Tidal waves? Mud volcanoes? The desert can surprise
From Aug. 10, 2013:
This was in the “Today in Arizona History” feature: “In 1891, an earthquake followed by a tidal wave damaged Cocopah Indian villages and other land.” Are you able to share any additional information on this event?
The tidal-wave part throws you, doesn’t it?
That’s understandable, because we hardly associate Arizona’s burning deserts and cool mountains with tidal waves, also called tsunamis.
However, some parts of our state, especially a large swath of southwest Arizona around Yuma and thereabouts, are not particularly stable, geologically speaking. That instability continues down into Baja California and the Gulf of California.
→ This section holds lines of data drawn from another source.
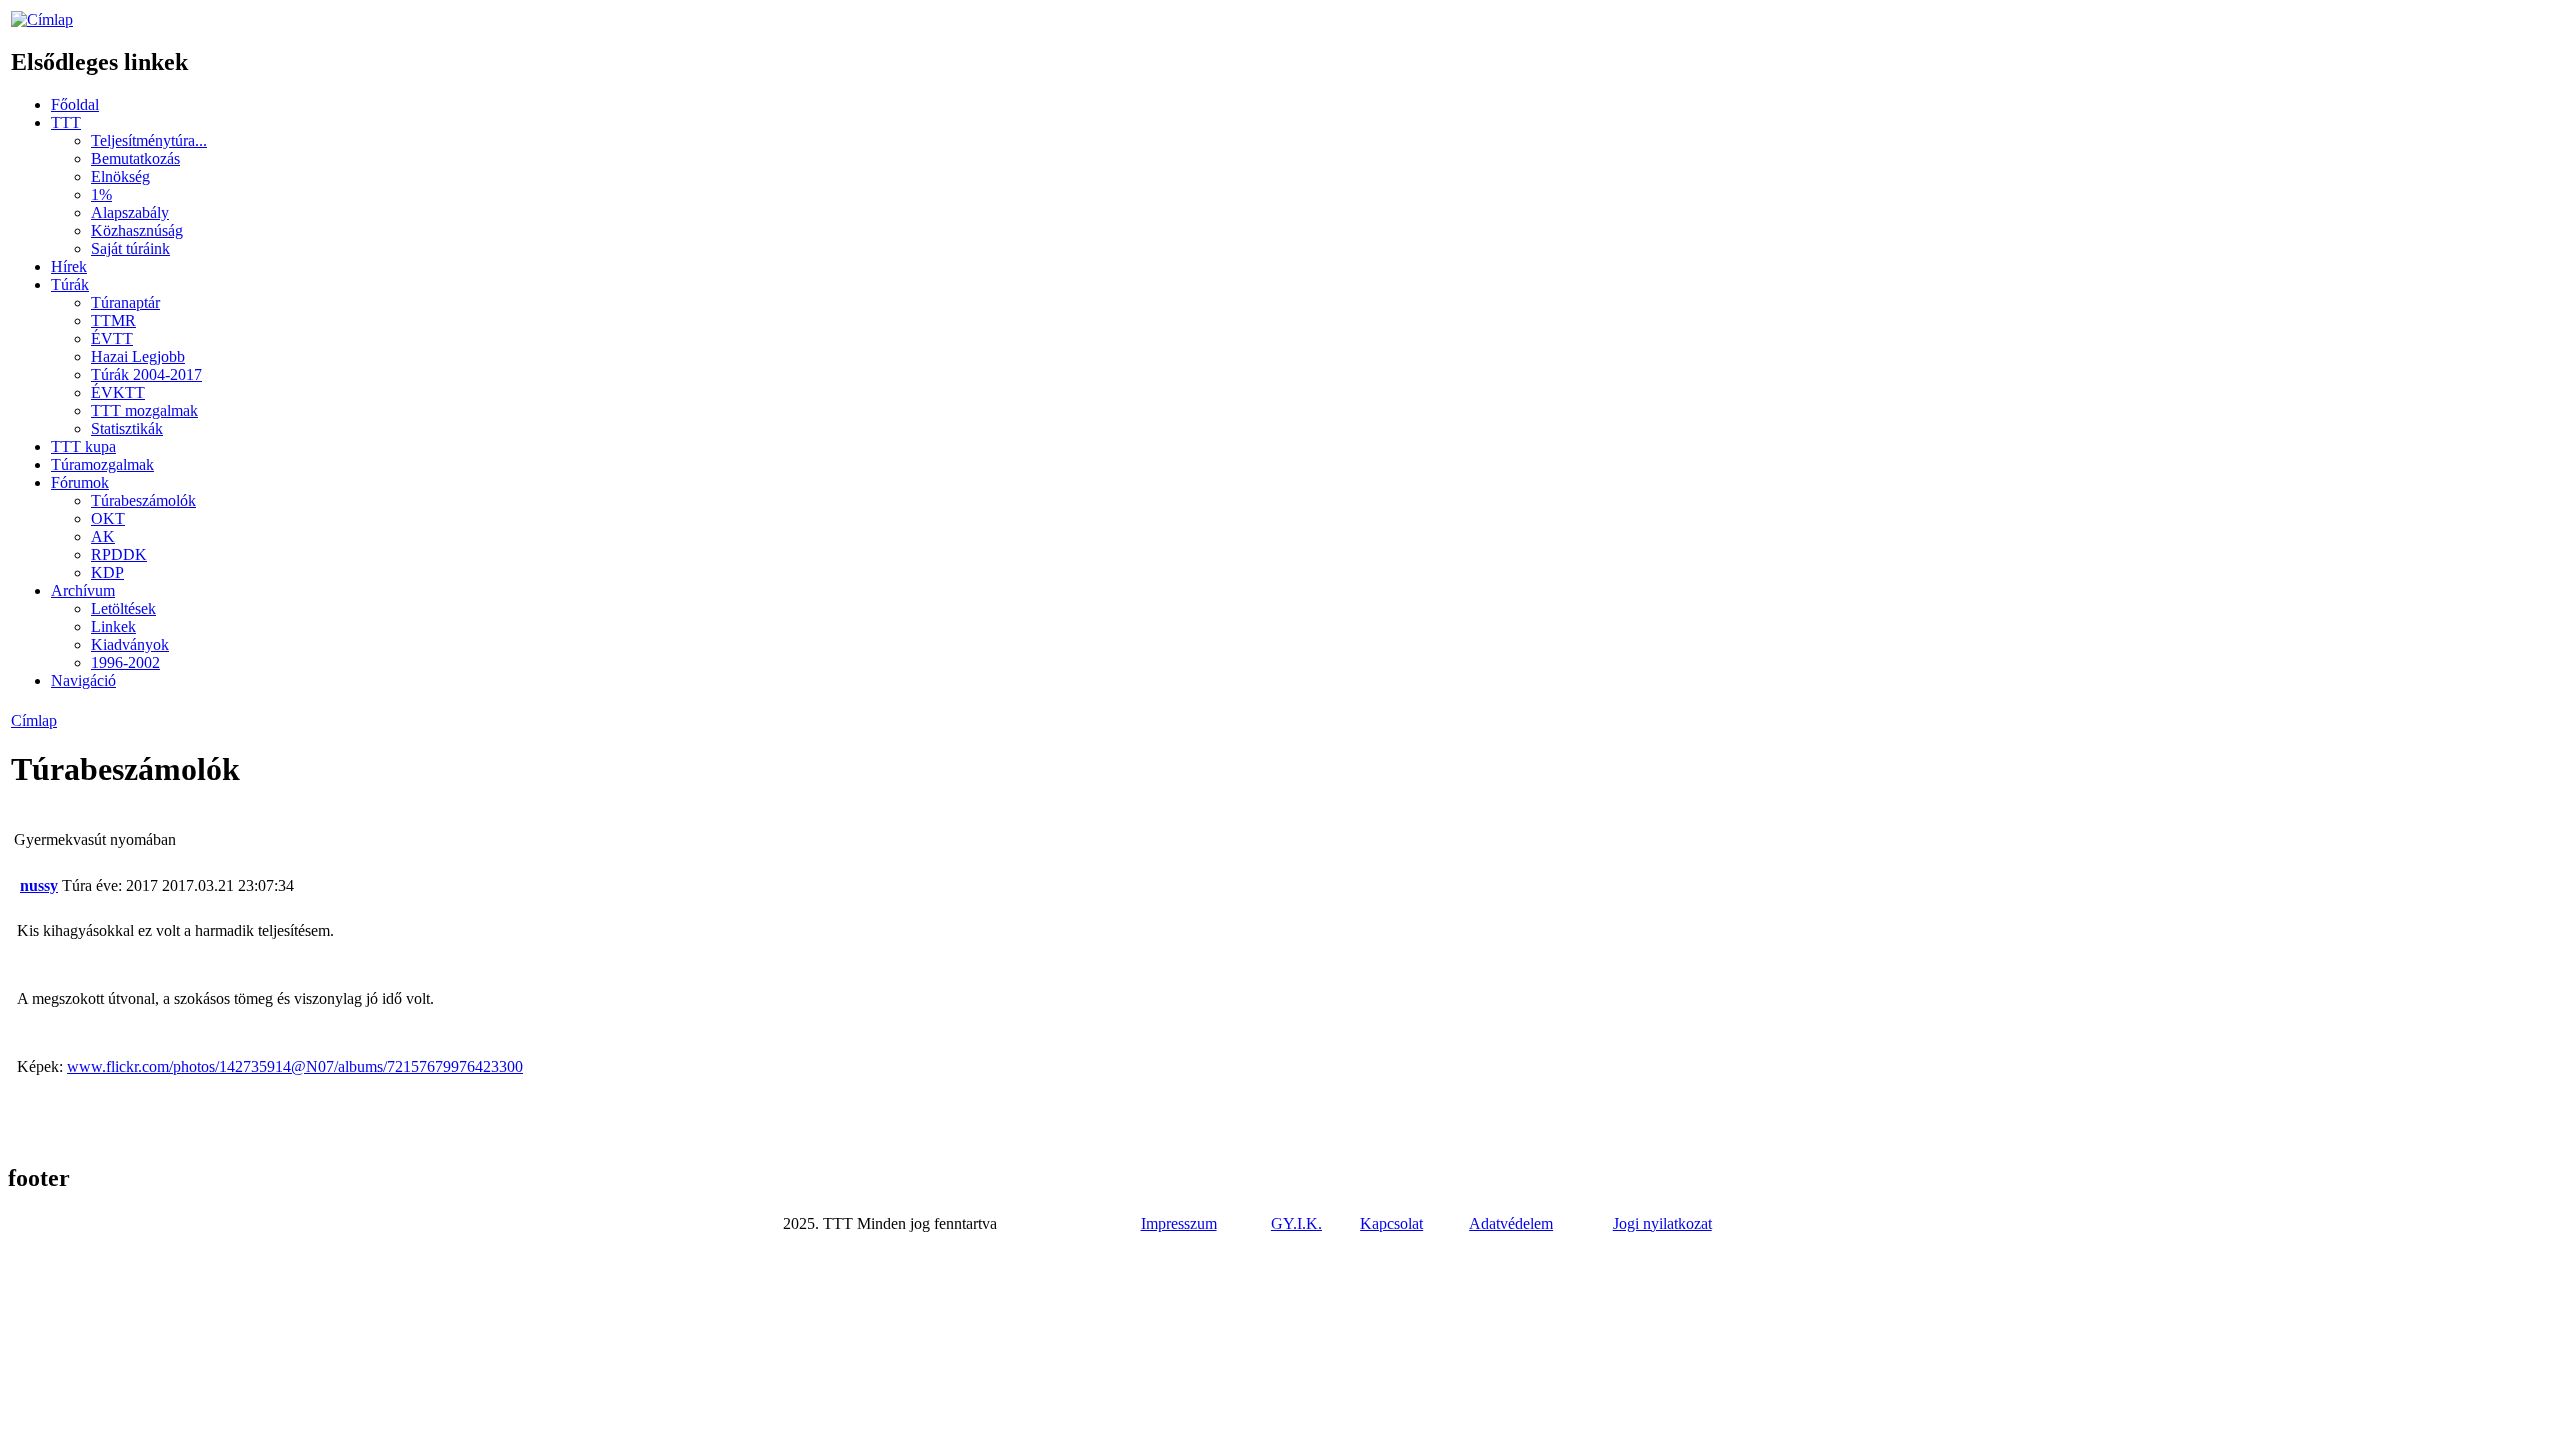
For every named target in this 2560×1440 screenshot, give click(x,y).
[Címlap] (42, 19)
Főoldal (75, 104)
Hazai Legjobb (138, 356)
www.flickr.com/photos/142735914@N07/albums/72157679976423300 (295, 1066)
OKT (108, 518)
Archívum (83, 590)
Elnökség (120, 176)
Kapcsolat (1391, 1223)
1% (101, 194)
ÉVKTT (118, 392)
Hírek (69, 266)
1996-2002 (125, 662)
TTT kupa (83, 446)
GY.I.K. (1296, 1223)
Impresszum (1179, 1223)
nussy (39, 885)
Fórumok (80, 482)
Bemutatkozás (135, 158)
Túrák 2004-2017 (146, 374)
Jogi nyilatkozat (1662, 1223)
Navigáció (83, 680)
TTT (66, 122)
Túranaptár (125, 302)
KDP (107, 572)
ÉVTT (112, 338)
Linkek (113, 626)
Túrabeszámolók (143, 500)
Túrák (70, 284)
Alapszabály (130, 212)
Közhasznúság (137, 230)
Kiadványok (130, 644)
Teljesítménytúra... (149, 140)
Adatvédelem (1511, 1223)
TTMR (113, 320)
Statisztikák (127, 428)
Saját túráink (130, 248)
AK (103, 536)
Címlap (34, 720)
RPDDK (119, 554)
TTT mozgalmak (144, 410)
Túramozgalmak (102, 464)
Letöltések (123, 608)
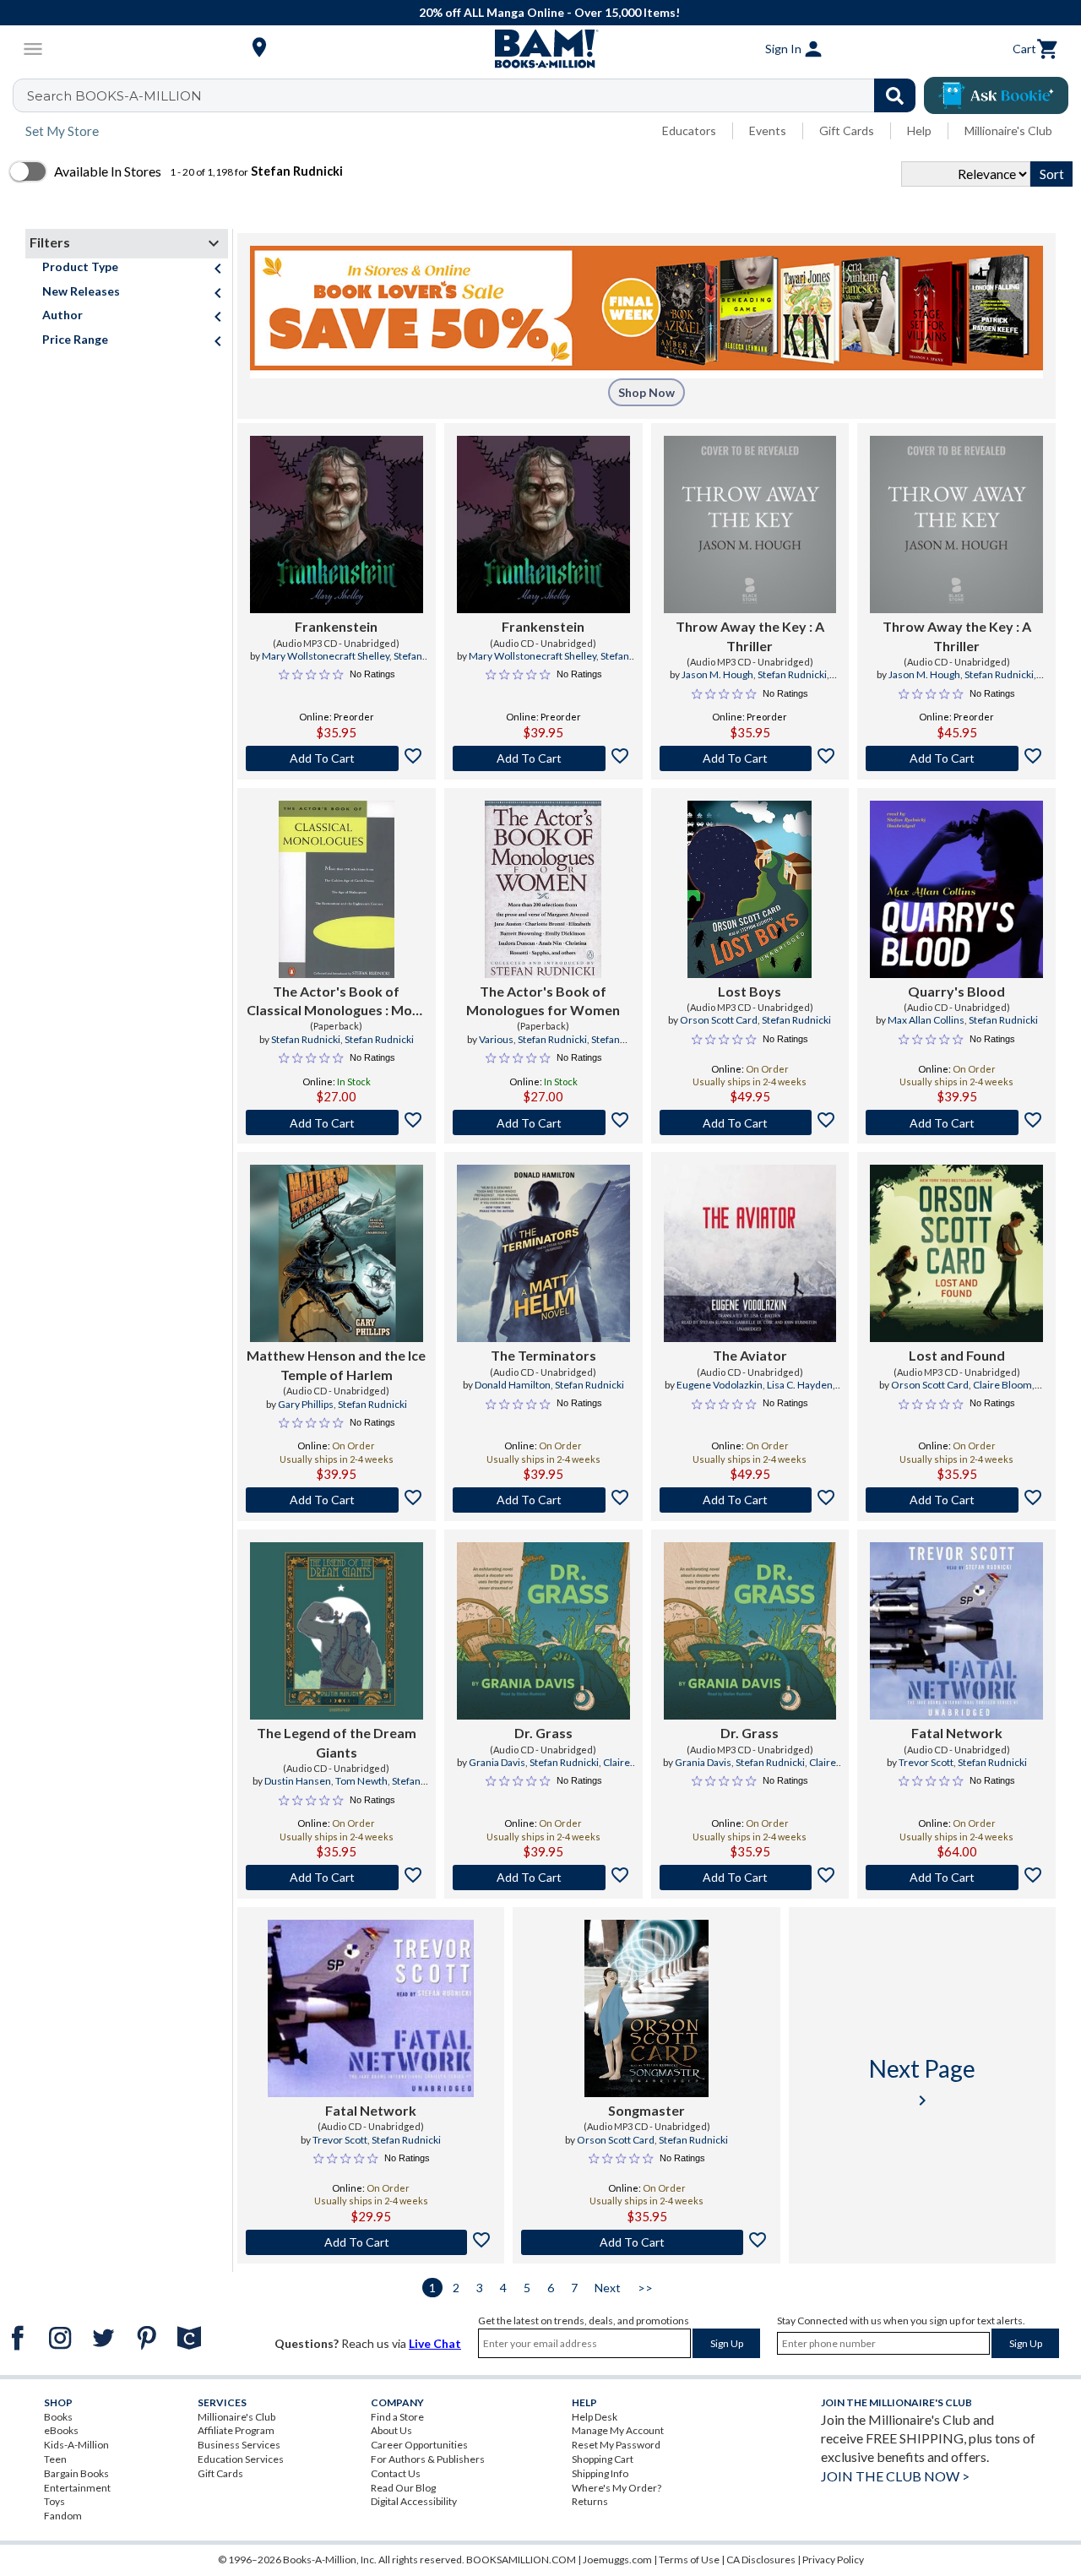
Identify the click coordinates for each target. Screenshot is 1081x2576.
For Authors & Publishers (428, 2459)
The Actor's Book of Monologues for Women (543, 1000)
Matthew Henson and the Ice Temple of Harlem (336, 1364)
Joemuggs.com (617, 2559)
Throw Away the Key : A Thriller (750, 635)
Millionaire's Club (1008, 130)
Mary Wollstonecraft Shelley (325, 655)
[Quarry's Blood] (956, 889)
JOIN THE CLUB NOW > (895, 2476)
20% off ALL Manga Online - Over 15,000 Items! (549, 12)
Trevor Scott (926, 1762)
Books (58, 2416)
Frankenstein (336, 626)
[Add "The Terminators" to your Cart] (543, 1500)
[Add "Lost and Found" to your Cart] (956, 1500)
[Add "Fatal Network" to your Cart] (956, 1877)
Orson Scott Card (719, 1020)
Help (919, 130)
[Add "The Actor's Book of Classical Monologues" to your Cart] (336, 1122)
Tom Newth (361, 1780)
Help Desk (594, 2416)
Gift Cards (846, 130)
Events (767, 130)
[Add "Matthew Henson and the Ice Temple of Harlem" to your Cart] (336, 1500)
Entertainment (77, 2487)
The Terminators (543, 1355)
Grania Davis (497, 1762)
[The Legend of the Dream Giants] (336, 1631)
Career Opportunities (419, 2444)
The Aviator (750, 1355)
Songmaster (646, 2110)
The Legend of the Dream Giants (336, 1742)
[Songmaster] (646, 2008)
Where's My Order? (616, 2487)
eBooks (61, 2430)
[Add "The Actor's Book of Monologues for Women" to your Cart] (543, 1122)
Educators (689, 130)
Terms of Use (689, 2559)
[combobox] (475, 95)
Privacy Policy (833, 2559)
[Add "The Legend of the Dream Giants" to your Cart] (336, 1877)
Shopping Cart (602, 2459)
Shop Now (646, 392)
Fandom (63, 2515)
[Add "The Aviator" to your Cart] (750, 1500)
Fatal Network (956, 1733)
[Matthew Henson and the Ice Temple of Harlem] (336, 1253)
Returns (590, 2501)
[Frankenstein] (336, 524)
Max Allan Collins (926, 1020)
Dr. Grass (543, 1733)
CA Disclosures (761, 2559)
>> (645, 2287)
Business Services (239, 2444)
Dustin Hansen (297, 1780)
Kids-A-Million (76, 2444)
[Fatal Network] (956, 1631)
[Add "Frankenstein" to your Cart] (336, 758)
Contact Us (396, 2473)
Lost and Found (957, 1355)
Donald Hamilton (513, 1384)
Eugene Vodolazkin (719, 1384)
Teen (55, 2459)
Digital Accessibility (414, 2501)
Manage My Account (618, 2430)
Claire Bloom (1002, 1384)
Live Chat (435, 2343)
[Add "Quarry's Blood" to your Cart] (956, 1122)
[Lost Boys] (749, 889)
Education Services (241, 2459)
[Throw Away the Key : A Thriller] (750, 524)
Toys (54, 2501)
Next (608, 2287)
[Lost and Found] (956, 1253)
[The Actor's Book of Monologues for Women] (543, 889)
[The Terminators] (543, 1253)
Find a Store (397, 2416)
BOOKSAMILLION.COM (521, 2559)
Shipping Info (600, 2473)
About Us (391, 2430)
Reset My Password (616, 2444)
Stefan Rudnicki (792, 674)
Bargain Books (76, 2473)
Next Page (922, 2082)
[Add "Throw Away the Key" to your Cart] (750, 758)
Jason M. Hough (717, 674)
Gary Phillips (306, 1404)
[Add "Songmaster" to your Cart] (646, 2242)
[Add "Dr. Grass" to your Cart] (543, 1877)
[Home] (540, 49)
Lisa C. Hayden (800, 1384)
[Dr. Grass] (543, 1631)
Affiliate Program (236, 2430)
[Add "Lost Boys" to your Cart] (750, 1122)
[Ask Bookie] (996, 95)
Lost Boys (749, 991)
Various (496, 1039)
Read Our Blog (403, 2487)
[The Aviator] (750, 1253)
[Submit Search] (894, 95)
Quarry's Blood (956, 991)
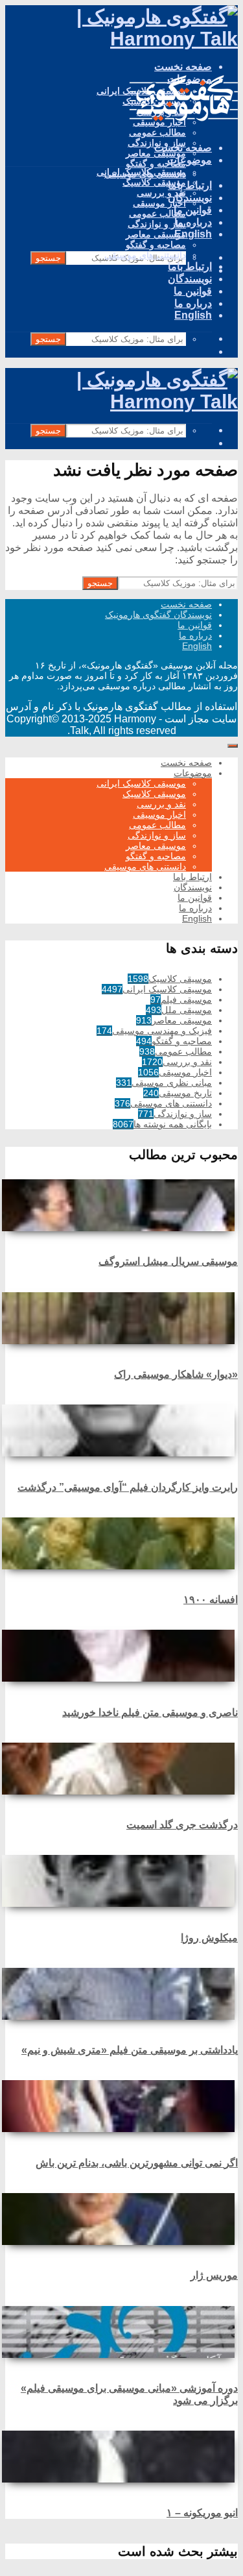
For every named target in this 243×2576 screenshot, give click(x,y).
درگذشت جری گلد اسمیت (182, 1824)
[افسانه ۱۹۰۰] (121, 1543)
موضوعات (189, 160)
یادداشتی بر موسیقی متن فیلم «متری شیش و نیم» (129, 2049)
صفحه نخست (183, 66)
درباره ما (193, 303)
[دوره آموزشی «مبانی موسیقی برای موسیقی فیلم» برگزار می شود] (121, 2332)
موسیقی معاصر (156, 234)
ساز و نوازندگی (157, 224)
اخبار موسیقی (159, 203)
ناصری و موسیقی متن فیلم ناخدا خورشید (150, 1712)
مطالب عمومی (157, 132)
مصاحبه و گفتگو (156, 163)
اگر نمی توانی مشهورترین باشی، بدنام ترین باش (137, 2162)
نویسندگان (190, 197)
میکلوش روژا (209, 1937)
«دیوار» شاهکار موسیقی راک (176, 1374)
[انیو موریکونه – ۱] (121, 2457)
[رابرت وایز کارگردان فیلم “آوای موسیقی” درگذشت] (121, 1430)
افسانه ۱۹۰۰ (210, 1599)
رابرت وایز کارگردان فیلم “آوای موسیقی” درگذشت (127, 1487)
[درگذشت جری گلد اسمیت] (121, 1769)
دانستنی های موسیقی (145, 255)
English (193, 315)
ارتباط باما (190, 185)
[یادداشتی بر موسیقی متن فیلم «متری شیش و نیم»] (121, 1994)
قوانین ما (193, 291)
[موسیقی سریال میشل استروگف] (121, 1205)
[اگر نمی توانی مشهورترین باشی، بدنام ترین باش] (121, 2106)
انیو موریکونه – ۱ (202, 2512)
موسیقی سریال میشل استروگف (168, 1261)
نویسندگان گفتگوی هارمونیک (158, 614)
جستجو (48, 258)
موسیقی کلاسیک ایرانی (141, 172)
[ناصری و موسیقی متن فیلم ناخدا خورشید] (121, 1656)
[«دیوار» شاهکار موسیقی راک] (121, 1318)
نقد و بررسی (161, 193)
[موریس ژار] (121, 2219)
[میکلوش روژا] (121, 1881)
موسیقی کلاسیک (154, 182)
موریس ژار (214, 2275)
Earthquakes, huge mud volcanoes, even changes in the direction of the Colorado River have been fairly common over many years.
Col. David Allen, who became editor of the Arizona Sentinel in Yuma in 1890, described mud volcanoes of up to 15 feet in diameter and several feet tall:
“Some of these remain quiet for hours, others for minutes, while others boil quietly for days, and then, as if the steam and gases of the universe were bottled up, break forth hurling hundreds, yes, thousands of tons of boiling mud hundreds of feet into the air, with a force that shakes the ground for a long distance away.
“You can crawl up the sides of some of the cones and look down for 15, 20 and often 30 feet and watch the restless contents as they rise to the top and finally explode, scattering the hot mud and water about for 50 feet or more. Some will be dead for days, perhaps for weeks, when all at once they break out with a roar of a thousand thunders, shaking the hills.”
So, the 1892 event was hardly uncommon to the area in those days. The tidalwave part sounds a bit odd, but it’s conceivable that an earthquake in the Gulf of California could set off a tsunami capable of reaching the Colorado River.